Por Carlos Rilova Jericó
En menos de una semana Estados Unidos ha perdido dos de sus más famosos escritores. Si el lunes pasado el correo de la Historia rendía homenaje a Tom Wolfe, como fuente imprescindible para comprender la revolución de los setenta y la contrarrevolución de la década de los ochenta del siglo XX, esta semana parece casi obligado traer a colación a Philip Roth, que no ha tardado demasiado en unirse con Tom Wolfe en un Olimpo literario en el que ya están Mark Twain, O´Henry, John Steinbeck, Edgar Lawrence Doctorow y muchos otros.
Philip Roth, a diferencia de lo que ocurría con mucho de lo escrito por Tom Wolfe -o con el también mencionado Edgar L. Doctorow- se ocupó poco de la Historia o de lo que podía convertirse, en breve, en Historia del Tiempo Presente. Sin embargo, algo hizo al respecto. Lo bastante, desde luego, como para que una página dedicada a la Historia (como es ésta) le dedique hoy, a su vez, un recuerdo.
La incursión de Roth en la Historia -o en la materia genérica que podría interesar a los historiadores- fue breve, pero, desde luego, notoria. La obra en concreto se tituló “La conjura contra América”. En esa novela se describía una ucronía -un asunto del que ya se ha tratado en varias ocasiones en esta página- contada en primera persona por un Philip Roth niño.

* [Material extraído]
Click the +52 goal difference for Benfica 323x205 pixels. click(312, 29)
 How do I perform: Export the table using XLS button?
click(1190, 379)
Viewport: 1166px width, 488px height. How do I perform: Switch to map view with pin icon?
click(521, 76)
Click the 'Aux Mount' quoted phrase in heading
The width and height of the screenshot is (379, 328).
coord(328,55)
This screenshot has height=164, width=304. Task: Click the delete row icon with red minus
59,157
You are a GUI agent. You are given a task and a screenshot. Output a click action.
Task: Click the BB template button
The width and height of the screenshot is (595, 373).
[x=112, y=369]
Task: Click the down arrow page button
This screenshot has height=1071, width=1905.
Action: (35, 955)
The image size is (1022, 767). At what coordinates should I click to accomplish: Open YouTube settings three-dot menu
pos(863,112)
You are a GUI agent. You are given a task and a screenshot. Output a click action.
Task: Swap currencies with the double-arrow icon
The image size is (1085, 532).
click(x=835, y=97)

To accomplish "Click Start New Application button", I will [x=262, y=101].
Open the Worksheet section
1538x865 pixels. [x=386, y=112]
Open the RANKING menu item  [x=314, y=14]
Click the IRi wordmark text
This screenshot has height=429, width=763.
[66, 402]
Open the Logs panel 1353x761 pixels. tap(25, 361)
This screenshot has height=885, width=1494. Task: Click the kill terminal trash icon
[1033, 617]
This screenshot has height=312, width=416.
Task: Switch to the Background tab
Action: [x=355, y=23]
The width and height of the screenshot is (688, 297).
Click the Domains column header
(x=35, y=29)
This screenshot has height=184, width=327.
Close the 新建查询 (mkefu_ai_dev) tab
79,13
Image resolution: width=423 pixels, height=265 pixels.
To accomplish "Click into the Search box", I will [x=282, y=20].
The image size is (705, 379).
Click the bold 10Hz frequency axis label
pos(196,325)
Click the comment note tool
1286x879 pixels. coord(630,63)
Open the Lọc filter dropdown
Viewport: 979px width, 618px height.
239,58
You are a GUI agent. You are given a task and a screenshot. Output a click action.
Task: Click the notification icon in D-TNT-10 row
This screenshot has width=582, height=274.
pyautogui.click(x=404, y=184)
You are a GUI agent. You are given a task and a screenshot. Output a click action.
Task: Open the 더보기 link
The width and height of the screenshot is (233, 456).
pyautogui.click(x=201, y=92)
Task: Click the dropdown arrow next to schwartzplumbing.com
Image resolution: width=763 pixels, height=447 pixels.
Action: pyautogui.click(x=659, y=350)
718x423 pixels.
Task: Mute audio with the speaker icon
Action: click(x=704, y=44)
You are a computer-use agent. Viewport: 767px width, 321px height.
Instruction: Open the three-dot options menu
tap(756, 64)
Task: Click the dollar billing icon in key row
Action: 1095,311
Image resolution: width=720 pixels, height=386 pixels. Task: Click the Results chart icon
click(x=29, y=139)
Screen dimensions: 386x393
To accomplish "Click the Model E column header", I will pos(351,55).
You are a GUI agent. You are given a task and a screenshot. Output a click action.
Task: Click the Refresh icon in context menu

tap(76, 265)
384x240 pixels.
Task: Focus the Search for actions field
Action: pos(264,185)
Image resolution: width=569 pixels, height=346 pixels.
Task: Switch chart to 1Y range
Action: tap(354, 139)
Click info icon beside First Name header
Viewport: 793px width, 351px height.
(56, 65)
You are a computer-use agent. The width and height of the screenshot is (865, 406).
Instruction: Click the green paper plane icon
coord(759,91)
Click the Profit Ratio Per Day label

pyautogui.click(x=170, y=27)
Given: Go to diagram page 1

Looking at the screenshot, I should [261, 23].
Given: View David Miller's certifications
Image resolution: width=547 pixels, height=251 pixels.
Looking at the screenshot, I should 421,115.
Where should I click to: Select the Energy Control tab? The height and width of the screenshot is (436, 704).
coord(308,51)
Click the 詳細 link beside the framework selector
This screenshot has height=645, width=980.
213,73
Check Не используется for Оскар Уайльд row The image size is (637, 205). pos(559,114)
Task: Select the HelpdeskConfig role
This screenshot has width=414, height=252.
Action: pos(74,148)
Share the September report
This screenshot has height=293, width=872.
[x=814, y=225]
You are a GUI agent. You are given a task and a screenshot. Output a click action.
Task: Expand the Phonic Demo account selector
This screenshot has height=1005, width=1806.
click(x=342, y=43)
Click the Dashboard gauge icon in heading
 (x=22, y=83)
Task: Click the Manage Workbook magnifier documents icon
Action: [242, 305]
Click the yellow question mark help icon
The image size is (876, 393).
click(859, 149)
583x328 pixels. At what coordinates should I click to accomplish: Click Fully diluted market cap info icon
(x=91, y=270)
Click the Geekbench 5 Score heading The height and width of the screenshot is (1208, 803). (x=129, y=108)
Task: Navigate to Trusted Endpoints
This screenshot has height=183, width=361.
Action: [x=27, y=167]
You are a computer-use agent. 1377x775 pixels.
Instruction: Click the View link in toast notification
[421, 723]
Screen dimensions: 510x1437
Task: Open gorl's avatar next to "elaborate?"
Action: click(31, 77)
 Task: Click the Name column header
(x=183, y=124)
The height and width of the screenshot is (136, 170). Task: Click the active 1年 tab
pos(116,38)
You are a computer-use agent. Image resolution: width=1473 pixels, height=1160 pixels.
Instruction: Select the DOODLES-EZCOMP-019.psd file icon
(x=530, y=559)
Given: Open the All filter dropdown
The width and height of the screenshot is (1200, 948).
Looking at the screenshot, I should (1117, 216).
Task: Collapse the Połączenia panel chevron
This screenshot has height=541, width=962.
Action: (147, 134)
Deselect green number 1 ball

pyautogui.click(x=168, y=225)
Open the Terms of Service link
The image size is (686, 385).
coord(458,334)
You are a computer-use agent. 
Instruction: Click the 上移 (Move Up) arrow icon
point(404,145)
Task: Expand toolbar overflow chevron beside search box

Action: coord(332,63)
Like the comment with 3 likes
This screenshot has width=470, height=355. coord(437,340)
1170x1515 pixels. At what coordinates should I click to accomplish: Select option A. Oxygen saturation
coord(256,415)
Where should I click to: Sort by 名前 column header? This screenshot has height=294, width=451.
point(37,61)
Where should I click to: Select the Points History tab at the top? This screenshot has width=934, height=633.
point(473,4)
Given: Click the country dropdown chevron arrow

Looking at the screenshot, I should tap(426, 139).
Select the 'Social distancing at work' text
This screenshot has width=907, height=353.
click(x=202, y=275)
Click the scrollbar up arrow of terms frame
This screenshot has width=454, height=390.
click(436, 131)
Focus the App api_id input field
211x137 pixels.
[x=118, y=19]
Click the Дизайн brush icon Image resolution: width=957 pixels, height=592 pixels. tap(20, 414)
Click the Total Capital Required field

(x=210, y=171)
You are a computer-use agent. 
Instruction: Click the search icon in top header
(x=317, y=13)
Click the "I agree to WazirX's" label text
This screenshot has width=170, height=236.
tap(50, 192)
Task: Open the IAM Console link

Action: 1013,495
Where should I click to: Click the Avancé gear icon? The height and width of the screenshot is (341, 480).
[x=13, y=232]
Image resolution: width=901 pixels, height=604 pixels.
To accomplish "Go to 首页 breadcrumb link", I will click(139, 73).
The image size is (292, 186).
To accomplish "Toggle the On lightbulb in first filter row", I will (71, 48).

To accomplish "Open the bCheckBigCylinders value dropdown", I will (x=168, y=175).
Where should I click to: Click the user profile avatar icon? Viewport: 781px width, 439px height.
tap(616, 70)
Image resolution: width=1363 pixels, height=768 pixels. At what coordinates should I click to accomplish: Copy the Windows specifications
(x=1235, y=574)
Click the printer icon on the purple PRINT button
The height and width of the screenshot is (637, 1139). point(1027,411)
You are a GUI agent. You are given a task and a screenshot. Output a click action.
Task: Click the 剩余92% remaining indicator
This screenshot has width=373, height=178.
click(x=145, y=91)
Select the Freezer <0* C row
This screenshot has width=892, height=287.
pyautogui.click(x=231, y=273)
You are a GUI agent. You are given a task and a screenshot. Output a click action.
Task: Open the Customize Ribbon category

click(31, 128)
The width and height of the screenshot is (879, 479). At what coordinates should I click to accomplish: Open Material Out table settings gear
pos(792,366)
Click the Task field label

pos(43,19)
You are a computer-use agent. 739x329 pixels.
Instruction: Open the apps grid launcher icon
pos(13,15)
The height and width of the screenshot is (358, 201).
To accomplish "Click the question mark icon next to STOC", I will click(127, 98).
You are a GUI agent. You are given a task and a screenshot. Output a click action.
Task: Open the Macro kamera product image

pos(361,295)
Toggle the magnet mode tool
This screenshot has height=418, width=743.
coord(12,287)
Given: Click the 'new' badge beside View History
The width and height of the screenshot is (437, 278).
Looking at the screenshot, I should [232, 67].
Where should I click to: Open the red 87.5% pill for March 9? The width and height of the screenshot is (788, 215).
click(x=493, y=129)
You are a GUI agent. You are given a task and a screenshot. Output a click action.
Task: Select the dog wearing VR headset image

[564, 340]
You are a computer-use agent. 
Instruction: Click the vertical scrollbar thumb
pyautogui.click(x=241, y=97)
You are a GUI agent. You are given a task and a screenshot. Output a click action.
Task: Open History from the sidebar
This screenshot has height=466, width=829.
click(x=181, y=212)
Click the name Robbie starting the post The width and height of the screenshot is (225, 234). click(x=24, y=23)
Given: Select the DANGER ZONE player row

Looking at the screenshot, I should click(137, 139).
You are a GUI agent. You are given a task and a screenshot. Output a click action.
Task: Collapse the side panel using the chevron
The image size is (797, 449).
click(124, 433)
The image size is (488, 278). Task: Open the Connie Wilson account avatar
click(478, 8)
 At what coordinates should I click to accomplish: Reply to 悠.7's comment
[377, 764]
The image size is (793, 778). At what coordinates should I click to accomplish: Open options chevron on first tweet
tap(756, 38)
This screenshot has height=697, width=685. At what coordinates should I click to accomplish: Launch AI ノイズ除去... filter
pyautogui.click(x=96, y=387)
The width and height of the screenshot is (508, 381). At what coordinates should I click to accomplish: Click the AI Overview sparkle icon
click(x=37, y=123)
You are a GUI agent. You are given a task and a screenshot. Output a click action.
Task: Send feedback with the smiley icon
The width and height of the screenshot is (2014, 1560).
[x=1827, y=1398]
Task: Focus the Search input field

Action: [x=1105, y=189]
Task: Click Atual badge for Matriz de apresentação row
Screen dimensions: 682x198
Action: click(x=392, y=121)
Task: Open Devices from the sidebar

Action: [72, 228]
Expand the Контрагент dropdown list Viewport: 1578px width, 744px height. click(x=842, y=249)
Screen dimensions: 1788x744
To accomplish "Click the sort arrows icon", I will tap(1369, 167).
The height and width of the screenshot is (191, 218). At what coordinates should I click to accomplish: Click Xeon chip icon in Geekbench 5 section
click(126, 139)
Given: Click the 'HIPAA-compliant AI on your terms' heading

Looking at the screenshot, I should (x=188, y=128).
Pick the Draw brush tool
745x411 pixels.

* [Acciones requeridas]
1) En el texto sobre Philip Roth, ¿qué título llevaba la novela con la que el autor incursionó en la Historia?
2) Transcriba del texto sobre Philip Roth el fragmento que comienza en "La incursión de" y termina en "Philip Roth niño.", incluyendo ambos extremos.

* [Soluciones por tarea]
1) «La conjura contra América».

2)
La incursión de Roth en la Historia -o en la materia genérica que podría interesar a los historiadores- fue breve, pero, desde luego, notoria. La obra en concreto se tituló “La conjura contra América”. En esa novela se describía una ucronía -un asunto del que ya se ha tratado en varias ocasiones en esta página- contada en primera persona por un Philip Roth niño.